TASK PROMPT:
Copy word for word the passage on how the DND relates to the VFP, everything from "Section 3 Relationship" down to "of VFP assets.".

SELECTED EXTRACT:
---

Section 3 Relationship Between the DND and the VFP
3.1 Sec 1 of RA 3140 provides "... the following persons (heads
of various veterans associations and organizations in the
Philippines) and their associates and successors are hereby created
a body corporate, under the control and supervision of the
Secretary of National Defense, under the name, style and title of
"Veterans Federation of the Philippines ..."
The Secretary of National Defense shall be charged with the duty
of supervising the veterans and allied program under the
jurisdiction of the Department. It shall also have the
responsibility of overseeing and ensuring the judicious and
effective implementation of veterans assistance, benefits, and
utilization of VFP assets.
3.2 To effectively supervise and control the corporate affairs
of the Federation and to safeguard the interests and welfare of the
veterans who are also wards of the State entrusted under the
protection of the DND, the Secretary may personally or through a
designated representative, require the submission of reports,
documents and other papers regarding any or all of the Federations
business transactions particularly those relating to the VFP
functions under Section 2 of RA 2640.
The Secretary or his representative may attend conferences of
the supreme council of the VFP and such other activities he may
deem relevant.
3.3 The Secretary shall from time to time issue guidelines,
directives and other orders governing vital government activities
including, but not limited to, the conduct of elections; the
acquisition, management and dispositions of properties, the
accounting of funds, financial interests, stocks and bonds,
corporate investments, etc. and such other transactions which may
affect the interests of the veterans.

---

[Entries for finding words and elements]
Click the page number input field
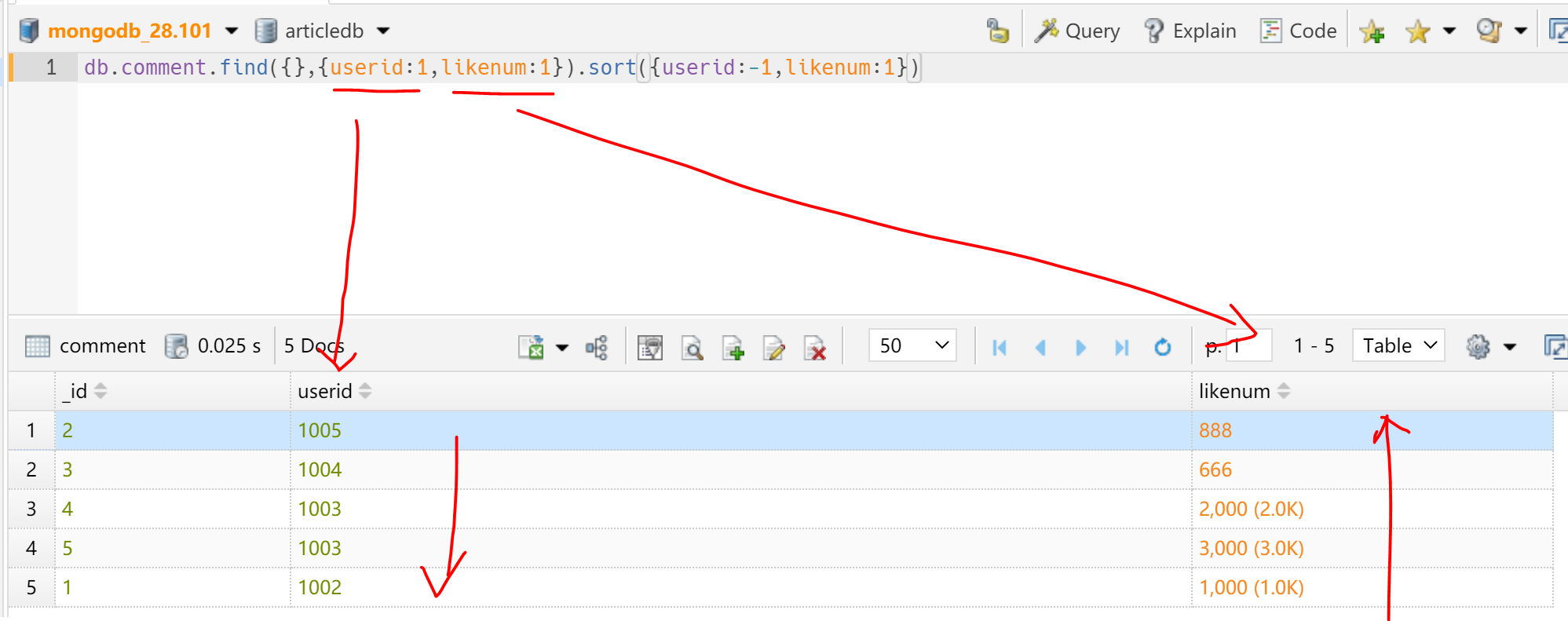Screen dimensions: 1568x621 pos(1249,346)
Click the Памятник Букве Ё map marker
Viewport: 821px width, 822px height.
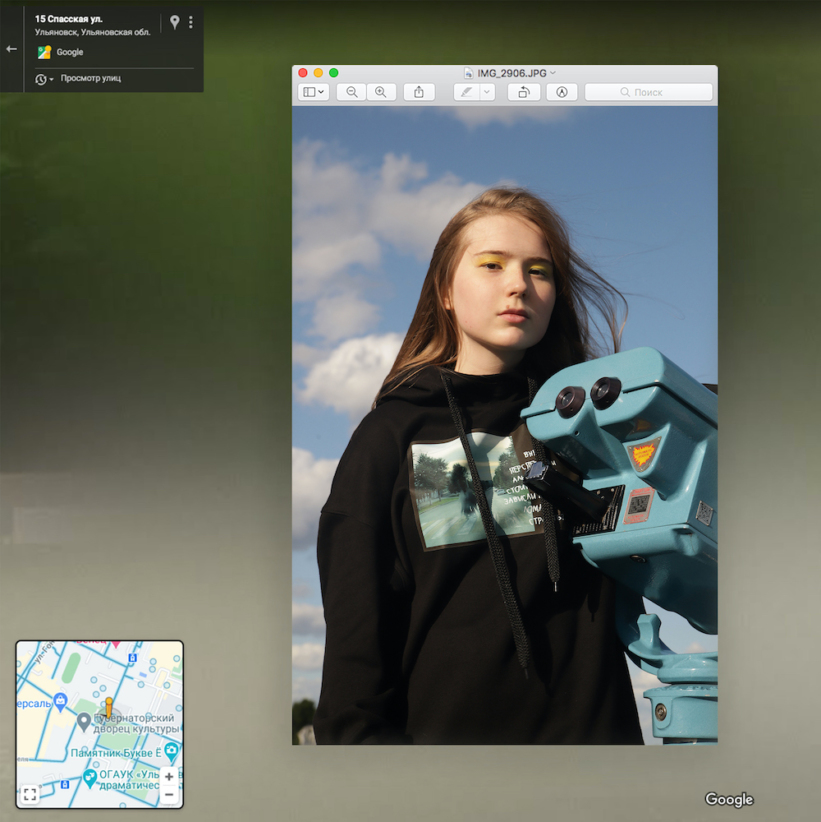(171, 750)
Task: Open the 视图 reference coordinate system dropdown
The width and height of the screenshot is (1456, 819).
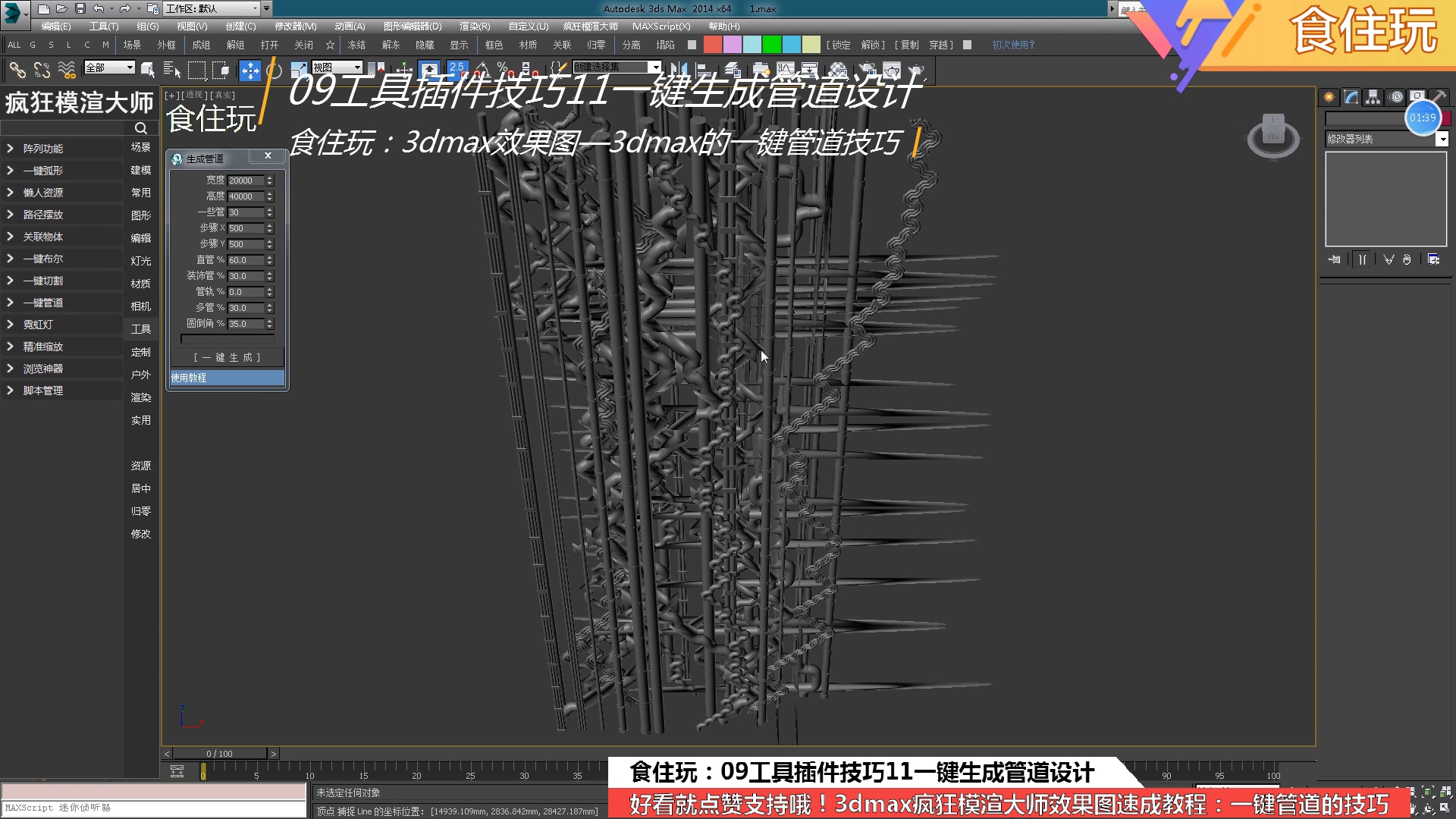Action: coord(336,67)
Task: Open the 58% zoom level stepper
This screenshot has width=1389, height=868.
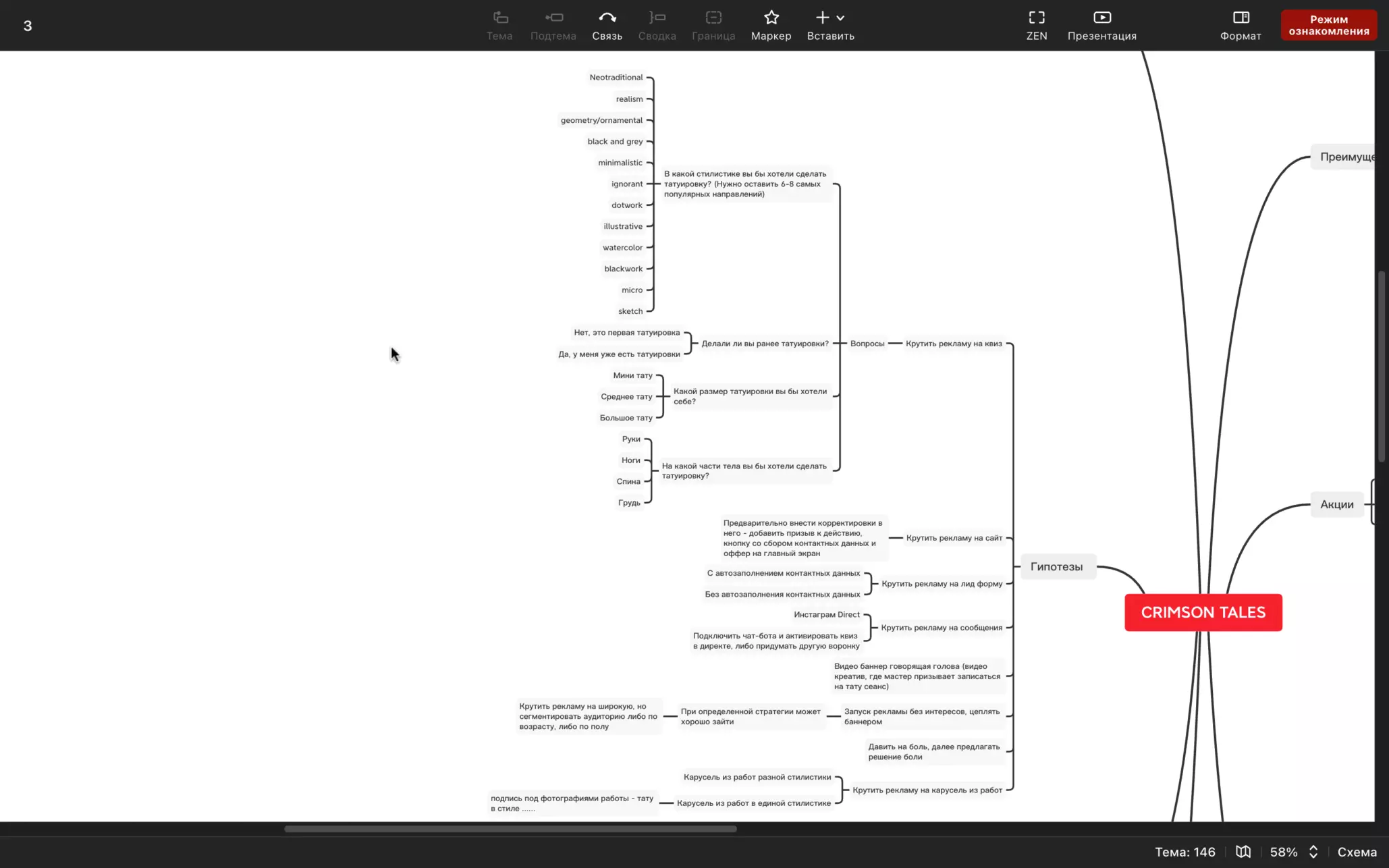Action: pyautogui.click(x=1313, y=852)
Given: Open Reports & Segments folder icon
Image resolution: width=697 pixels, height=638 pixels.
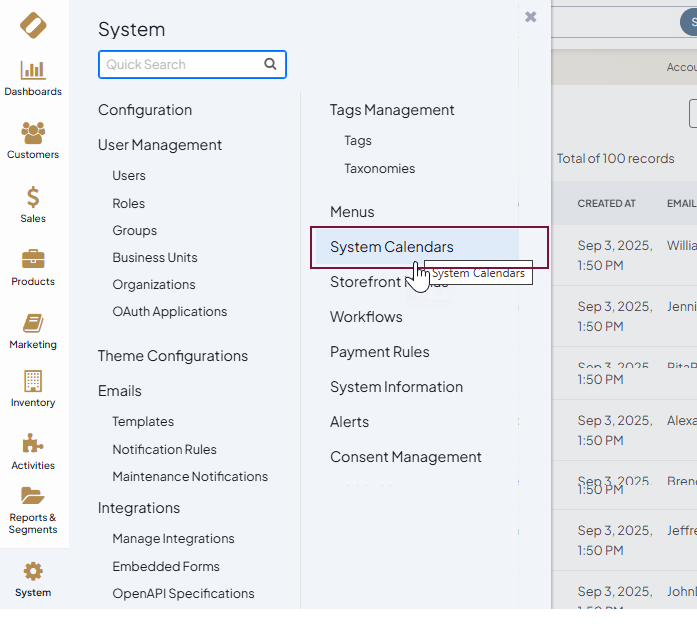Looking at the screenshot, I should (33, 496).
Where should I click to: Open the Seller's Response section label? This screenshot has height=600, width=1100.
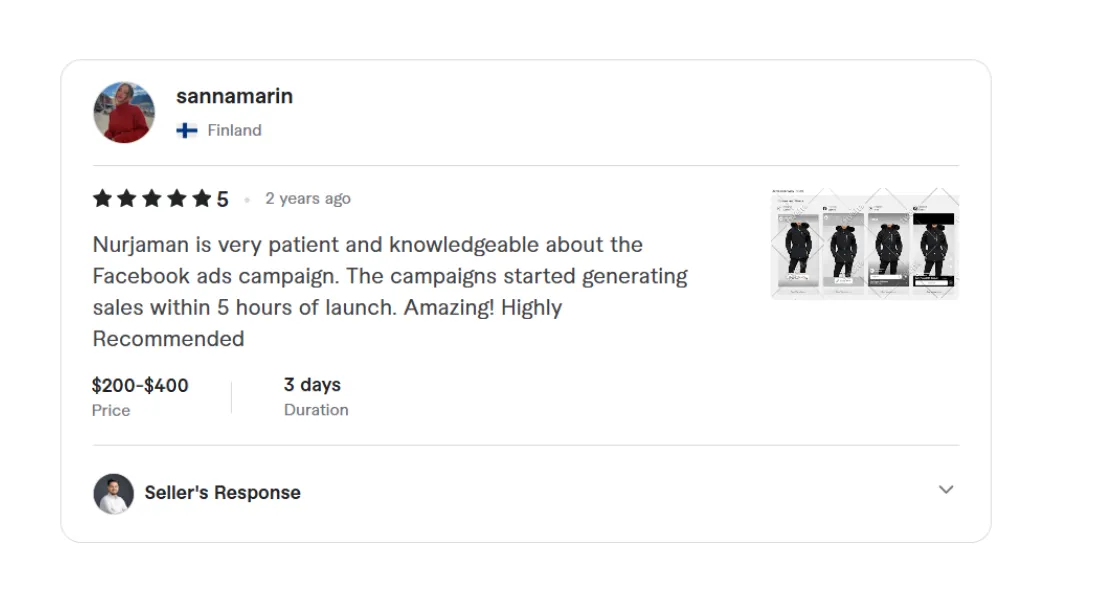[222, 493]

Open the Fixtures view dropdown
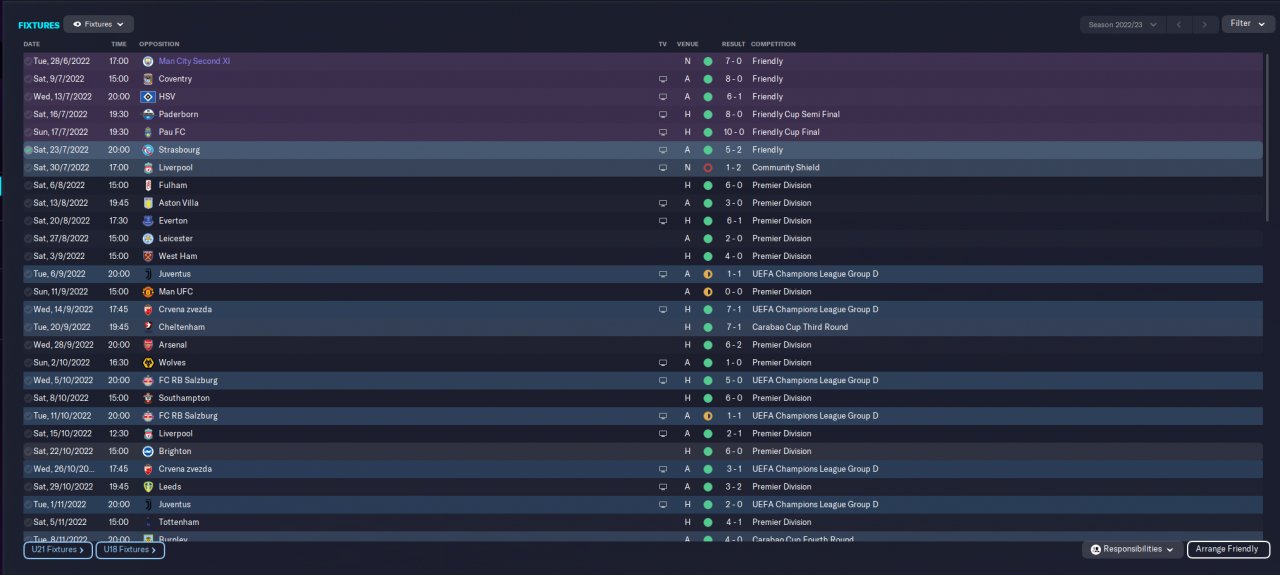coord(98,24)
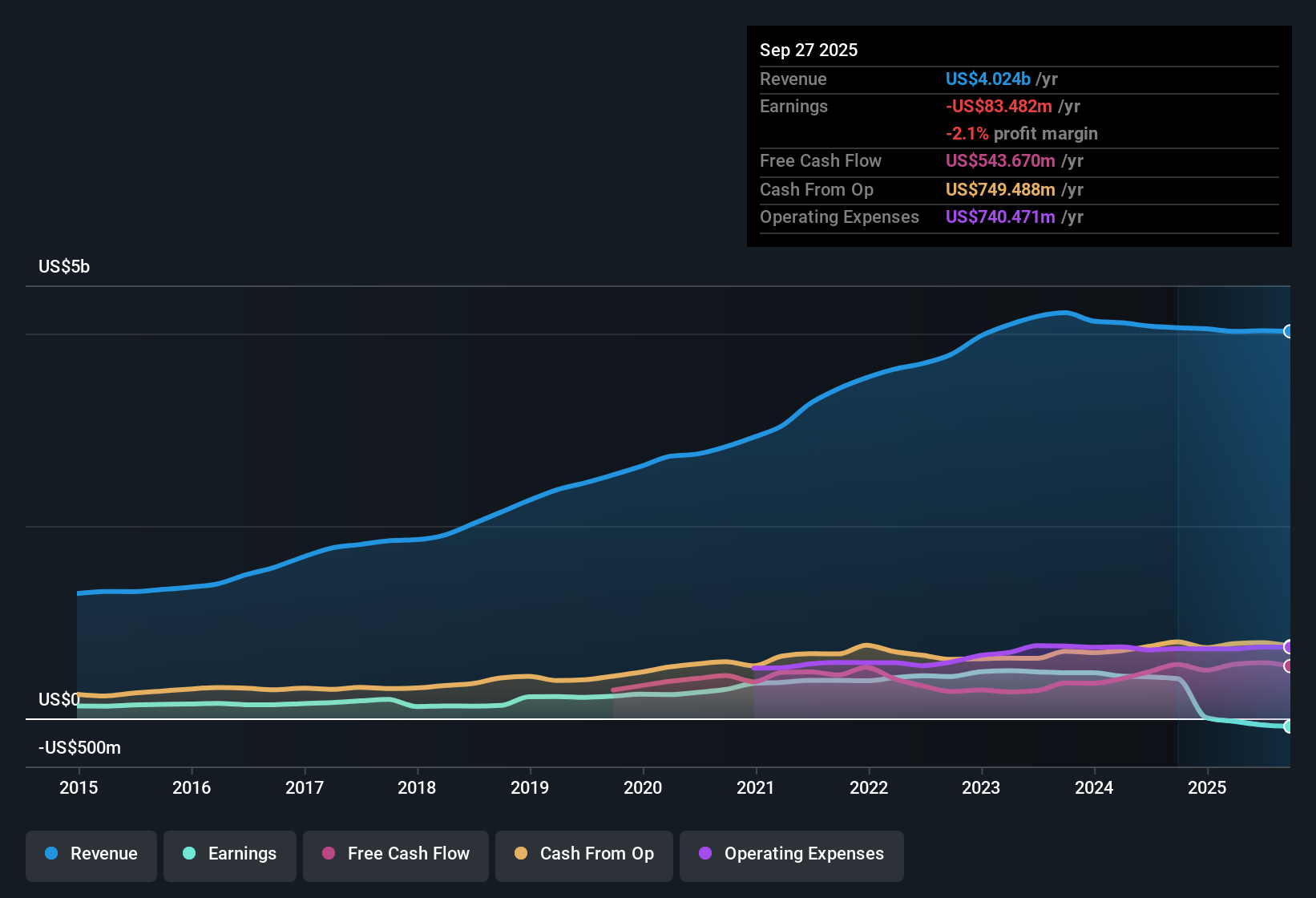
Task: Click the pink Free Cash Flow legend dot
Action: (328, 854)
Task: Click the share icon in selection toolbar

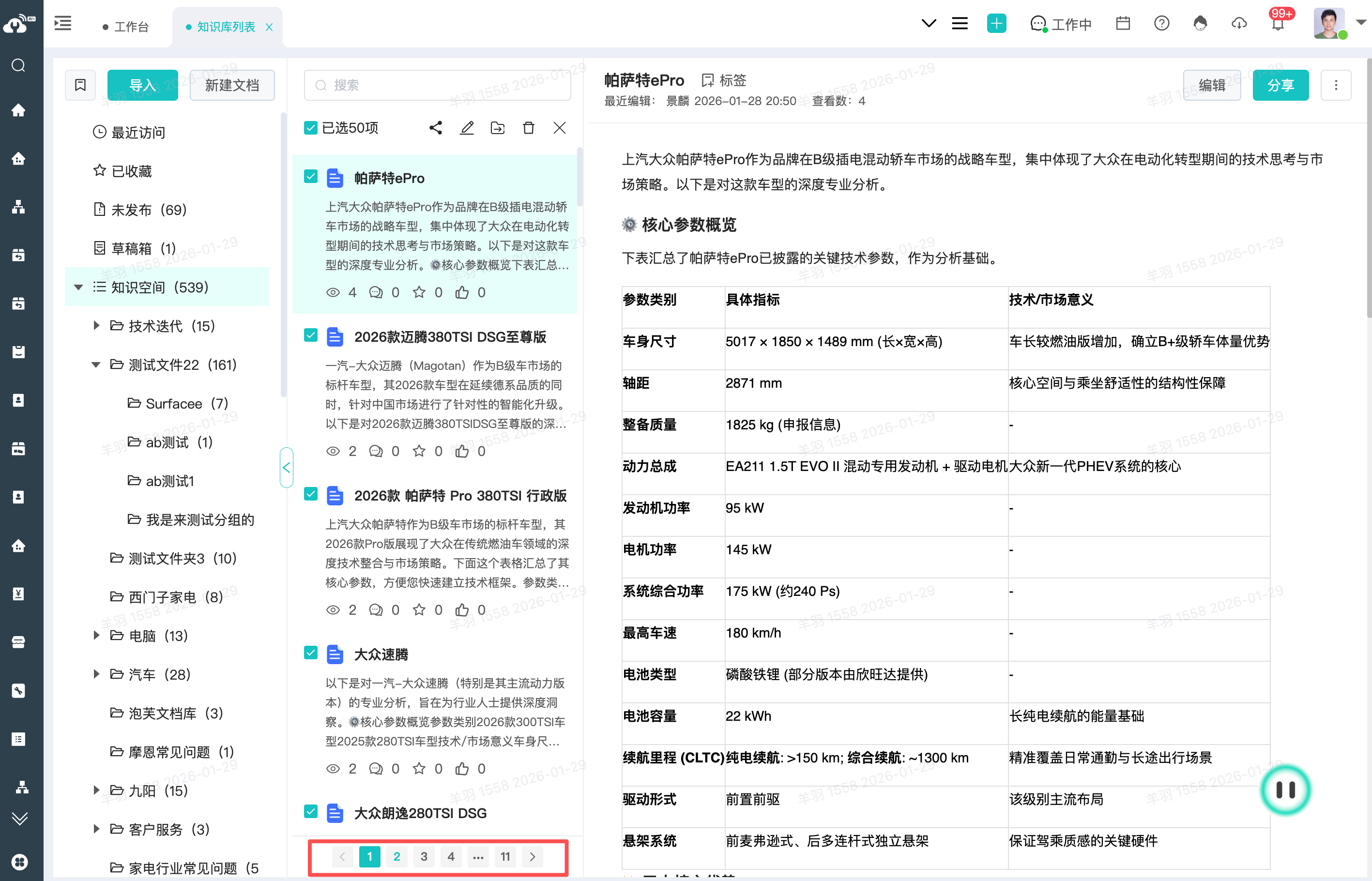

---

RESPONSE BELOW:
Section 3 Relationship Between the DND and the VFP
3.1 Sec 1 of RA 3140 provides "... the following persons (heads
of various veterans associations and organizations in the
Philippines) and their associates and successors are hereby created
a body corporate, under the control and supervision of the
Secretary of National Defense, under the name, style and title of
"Veterans Federation of the Philippines ..."
The Secretary of National Defense shall be charged with the duty
of supervising the veterans and allied program under the
jurisdiction of the Department. It shall also have the
responsibility of overseeing and ensuring the judicious and
effective implementation of veterans assistance, benefits, and
utilization of VFP assets.